_Work to be completed_
Could you write out the rows again, from the line containing "You are a computer-use" through the end of the rows, requests included, scaling every coordinate in the answers by 1.95 and rounding to whole numbers with halves rounded up? Leave the pictures out of your answer.

(Collection entries)
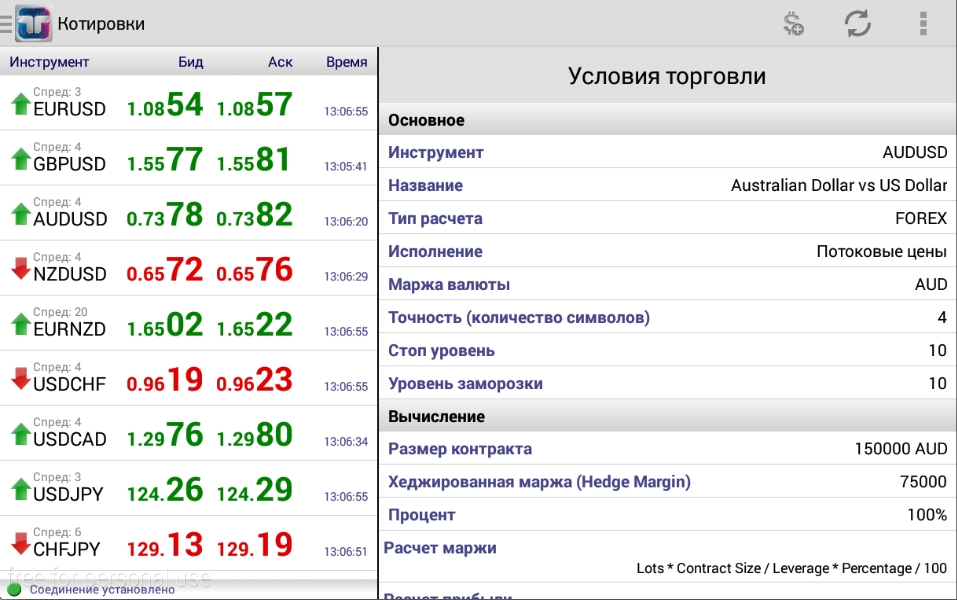Click the Инструмент column header
This screenshot has width=957, height=600.
pos(50,62)
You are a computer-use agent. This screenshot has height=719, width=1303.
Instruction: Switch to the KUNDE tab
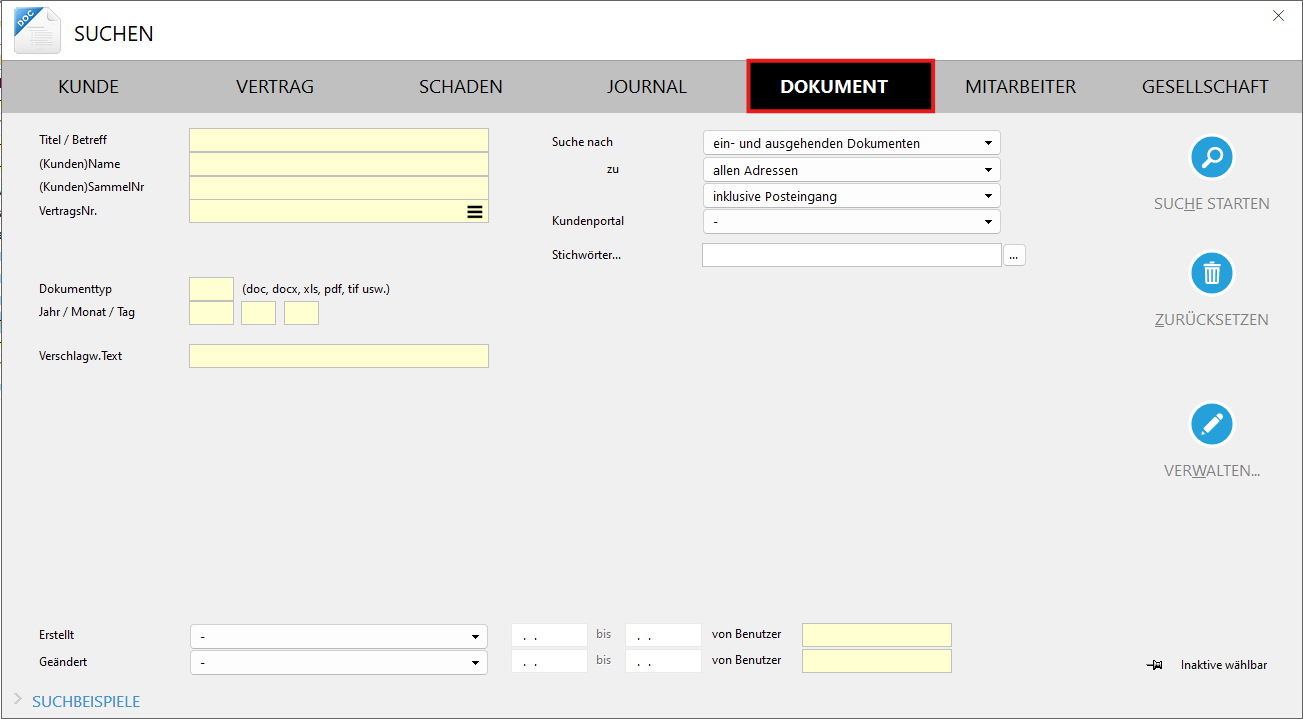click(x=88, y=87)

_Solution to the exercise_
You are a computer-use agent. This screenshot has height=719, width=1303.
Instruction: Switch to the KUNDE tab
click(x=172, y=170)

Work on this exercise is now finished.